What the task asks :: Pick up the summary of the study on online learning during COVID-19 for undergraduates with disabilities and continue it from its last sentence.

Impact of Online Learning in the Context of COVID-19 on Undergraduates with Disabilities and Mental Health Concerns
Han Zhang, Margaret Morris, Paula Nurius, Kelly Mack, Jennifer Brown, Kevin Kuehn, Yasaman Sefidgar, Xuhai Xu, Eve Riskin, Anind Dey, Jennifer Mankoff · 2022 · ACM Transactions on Accessible Computing · doi:10.1145/3538514
Summary
This mixed-methods study examined how the COVID-19 pandemic's shift to online learning affected undergraduate students with disabilities and mental health concerns at a large US public university. The researchers compared 28 students with disabilities/mental health concerns to 114 peers through surveys administered in March 2020 (pre-term, as classes moved online) and June 2020 (post-term, after a full quarter of remote learning), supplemented by qualitative interviews with 10 students with disabilities. The study used a broad definition of "students with disabilities/mental health concerns" that included those who self-identified as disabled, used disability resources, or met clinical thresholds for moderate-to-severe depression or anxiety on validated scales. This approach captured students who may experience accessibility barriers without formally identifying as disabled—a significant population given that mental health is often under-reported as a disability. The research fills an important gap by examining online learning accessibility beyond just content accessibility (alt text, captions) to consider how the entire learning experience—lectures, participation, peer interaction, office hours—affects students with diverse disabilities. Participants included students with ADHD, depression, anxiety, POTS (Postural Orthostatic Tachycardia Syndrome), and visual impairments.

Extracted information ::
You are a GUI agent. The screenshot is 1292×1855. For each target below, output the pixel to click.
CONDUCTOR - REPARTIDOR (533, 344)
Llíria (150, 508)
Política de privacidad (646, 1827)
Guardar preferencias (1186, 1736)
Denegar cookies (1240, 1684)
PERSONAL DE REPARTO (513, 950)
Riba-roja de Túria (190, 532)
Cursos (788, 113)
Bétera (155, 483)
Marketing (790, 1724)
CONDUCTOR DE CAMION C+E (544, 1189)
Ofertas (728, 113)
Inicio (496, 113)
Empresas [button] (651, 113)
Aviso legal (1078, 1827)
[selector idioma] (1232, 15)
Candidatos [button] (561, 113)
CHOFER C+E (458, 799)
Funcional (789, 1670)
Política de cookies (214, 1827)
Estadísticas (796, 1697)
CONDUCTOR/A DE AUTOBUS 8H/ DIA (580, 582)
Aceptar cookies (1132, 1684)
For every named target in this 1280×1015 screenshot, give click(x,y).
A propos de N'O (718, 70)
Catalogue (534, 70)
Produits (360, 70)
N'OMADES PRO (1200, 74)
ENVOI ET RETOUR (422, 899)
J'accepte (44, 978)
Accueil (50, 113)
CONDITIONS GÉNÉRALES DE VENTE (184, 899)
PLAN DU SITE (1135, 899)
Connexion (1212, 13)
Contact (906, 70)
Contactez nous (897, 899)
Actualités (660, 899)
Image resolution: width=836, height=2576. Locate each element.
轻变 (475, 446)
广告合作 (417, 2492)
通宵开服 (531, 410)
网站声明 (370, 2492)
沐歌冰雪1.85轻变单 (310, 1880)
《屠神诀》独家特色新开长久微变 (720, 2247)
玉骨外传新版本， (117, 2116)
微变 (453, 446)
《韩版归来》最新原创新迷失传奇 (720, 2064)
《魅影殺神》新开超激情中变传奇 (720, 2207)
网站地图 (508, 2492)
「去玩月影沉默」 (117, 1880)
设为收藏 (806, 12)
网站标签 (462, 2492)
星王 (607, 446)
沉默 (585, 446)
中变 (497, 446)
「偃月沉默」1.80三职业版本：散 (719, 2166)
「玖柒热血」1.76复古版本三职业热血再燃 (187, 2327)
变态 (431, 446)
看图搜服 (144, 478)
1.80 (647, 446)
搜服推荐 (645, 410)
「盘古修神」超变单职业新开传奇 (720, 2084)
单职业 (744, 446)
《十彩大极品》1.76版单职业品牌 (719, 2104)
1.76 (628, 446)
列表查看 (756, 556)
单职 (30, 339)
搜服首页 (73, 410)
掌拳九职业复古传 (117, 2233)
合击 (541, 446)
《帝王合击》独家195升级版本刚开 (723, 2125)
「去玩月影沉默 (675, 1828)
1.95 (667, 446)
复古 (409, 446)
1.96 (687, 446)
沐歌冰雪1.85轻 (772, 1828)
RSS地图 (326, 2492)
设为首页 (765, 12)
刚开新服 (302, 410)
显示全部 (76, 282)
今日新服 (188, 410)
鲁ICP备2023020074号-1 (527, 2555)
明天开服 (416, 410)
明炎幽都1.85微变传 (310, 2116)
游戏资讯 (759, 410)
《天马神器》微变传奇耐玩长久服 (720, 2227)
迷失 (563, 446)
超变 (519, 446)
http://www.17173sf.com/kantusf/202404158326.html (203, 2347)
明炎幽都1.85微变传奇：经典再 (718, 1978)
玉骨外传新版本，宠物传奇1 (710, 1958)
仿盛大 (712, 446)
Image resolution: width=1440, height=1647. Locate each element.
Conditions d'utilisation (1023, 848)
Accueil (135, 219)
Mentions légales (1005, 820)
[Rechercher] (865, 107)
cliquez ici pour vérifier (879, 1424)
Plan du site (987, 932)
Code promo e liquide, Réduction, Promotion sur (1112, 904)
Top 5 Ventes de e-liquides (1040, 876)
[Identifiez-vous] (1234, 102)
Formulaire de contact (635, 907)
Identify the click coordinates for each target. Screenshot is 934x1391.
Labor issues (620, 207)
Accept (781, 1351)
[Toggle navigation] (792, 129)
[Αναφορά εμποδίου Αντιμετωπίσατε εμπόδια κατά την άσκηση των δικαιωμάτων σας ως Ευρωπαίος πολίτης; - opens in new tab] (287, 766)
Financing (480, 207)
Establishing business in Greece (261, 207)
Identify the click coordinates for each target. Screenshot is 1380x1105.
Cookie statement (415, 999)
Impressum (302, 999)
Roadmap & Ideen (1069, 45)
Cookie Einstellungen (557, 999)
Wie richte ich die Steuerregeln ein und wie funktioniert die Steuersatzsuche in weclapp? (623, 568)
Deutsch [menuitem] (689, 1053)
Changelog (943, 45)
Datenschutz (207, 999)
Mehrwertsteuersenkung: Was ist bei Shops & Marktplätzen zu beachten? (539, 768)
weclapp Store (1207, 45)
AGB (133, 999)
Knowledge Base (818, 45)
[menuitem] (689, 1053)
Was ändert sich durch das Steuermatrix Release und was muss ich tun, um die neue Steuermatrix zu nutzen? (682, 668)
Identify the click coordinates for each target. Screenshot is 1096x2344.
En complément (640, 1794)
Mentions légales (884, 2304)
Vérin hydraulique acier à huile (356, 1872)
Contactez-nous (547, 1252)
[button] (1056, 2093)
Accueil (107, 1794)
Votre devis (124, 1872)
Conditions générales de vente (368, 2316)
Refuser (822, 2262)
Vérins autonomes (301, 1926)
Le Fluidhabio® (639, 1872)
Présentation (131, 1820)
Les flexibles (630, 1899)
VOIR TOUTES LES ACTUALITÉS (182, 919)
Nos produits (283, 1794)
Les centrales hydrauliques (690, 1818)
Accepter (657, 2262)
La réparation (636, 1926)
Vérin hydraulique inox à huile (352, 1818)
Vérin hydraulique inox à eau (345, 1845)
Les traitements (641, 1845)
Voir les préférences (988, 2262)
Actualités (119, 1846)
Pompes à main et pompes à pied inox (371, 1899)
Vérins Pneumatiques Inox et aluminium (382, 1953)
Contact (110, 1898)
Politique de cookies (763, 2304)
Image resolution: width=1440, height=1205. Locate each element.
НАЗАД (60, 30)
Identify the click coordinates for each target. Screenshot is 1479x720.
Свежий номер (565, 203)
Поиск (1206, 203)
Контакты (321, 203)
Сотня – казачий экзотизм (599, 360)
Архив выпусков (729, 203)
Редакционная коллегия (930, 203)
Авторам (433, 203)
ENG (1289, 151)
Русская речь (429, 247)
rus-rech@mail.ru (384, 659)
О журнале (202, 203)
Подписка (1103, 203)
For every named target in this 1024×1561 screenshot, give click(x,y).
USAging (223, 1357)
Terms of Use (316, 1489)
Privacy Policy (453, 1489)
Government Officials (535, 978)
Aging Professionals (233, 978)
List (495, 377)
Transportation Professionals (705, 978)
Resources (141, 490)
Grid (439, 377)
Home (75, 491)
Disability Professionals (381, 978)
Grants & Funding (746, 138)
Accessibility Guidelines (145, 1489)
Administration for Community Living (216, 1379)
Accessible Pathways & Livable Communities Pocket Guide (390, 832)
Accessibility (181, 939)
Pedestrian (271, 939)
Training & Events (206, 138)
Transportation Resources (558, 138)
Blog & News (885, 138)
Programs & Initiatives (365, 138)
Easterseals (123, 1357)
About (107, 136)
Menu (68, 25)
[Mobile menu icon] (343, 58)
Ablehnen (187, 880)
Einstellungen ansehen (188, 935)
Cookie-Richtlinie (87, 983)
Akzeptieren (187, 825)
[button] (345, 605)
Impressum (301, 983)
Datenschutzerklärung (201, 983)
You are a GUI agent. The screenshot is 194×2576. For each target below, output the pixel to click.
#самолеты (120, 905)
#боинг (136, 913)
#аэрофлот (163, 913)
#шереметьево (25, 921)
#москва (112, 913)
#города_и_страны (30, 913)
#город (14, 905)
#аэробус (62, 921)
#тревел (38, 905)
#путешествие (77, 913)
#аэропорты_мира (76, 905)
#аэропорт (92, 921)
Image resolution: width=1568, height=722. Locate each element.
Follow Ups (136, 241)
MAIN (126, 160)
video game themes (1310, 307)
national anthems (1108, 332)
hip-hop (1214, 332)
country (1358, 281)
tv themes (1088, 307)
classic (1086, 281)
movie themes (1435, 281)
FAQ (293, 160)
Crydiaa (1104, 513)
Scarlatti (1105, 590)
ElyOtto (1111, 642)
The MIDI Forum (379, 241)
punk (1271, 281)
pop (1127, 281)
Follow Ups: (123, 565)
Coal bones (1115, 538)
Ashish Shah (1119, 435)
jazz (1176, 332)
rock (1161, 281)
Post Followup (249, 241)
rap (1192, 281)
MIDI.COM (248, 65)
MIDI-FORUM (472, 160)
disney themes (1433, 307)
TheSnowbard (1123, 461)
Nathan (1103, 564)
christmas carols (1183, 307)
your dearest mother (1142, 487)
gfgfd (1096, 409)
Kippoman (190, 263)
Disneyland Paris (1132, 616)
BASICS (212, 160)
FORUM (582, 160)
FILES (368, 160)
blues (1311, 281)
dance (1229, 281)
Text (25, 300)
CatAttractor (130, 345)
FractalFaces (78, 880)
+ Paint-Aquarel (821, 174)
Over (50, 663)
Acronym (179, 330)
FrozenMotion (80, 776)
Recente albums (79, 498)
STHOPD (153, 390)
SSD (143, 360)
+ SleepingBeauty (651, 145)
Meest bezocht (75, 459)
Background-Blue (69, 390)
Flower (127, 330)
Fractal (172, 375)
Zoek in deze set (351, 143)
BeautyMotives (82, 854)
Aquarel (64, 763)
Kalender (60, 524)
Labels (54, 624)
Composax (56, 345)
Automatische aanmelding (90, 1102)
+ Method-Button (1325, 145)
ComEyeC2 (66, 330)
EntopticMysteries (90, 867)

Answer below ::
Key findings
Students with disabilities entered Spring 2020 with significantly higher concerns about online learning than their peers, particularly regarding degree goals, major admission, and graduation timing. They also reported more negative life events, higher chronic discrimination, and greater perceived stress. However, by the end of the quarter, most differences had diminished—actual online learning proved less challenging than anticipated, except that students with disabilities continued reporting more negative life events. The qualitative findings revealed a complex picture of benefits and barriers: **Benefits:** Recorded lectures allowed students to watch at their own pace, pause, and rewind—valuable for students with attention difficulties, visual impairments, or fatigue conditions like POTS. Online office hours eliminated travel barriers and felt less intimidating. Chat features enabled students with anxiety to participate without speaking aloud. Perhaps most significantly, pandemic-era policies created a "shift from ask and approve to a default of accessibility"—accommodations like open-book exams and flexible deadlines became available to all students without requiring formal requests. **Barriers:** Reduced interpersonal interaction intensified isolation and depression for some students. Students with ADHD struggled to focus without the structure of physical classrooms. Breakout sessions often felt isolating when peers kept cameras off. The lack of in-person social cues made connection difficult. Financial stressors, caregiving responsibilities, and crowded living situations compounded these challenges for many students.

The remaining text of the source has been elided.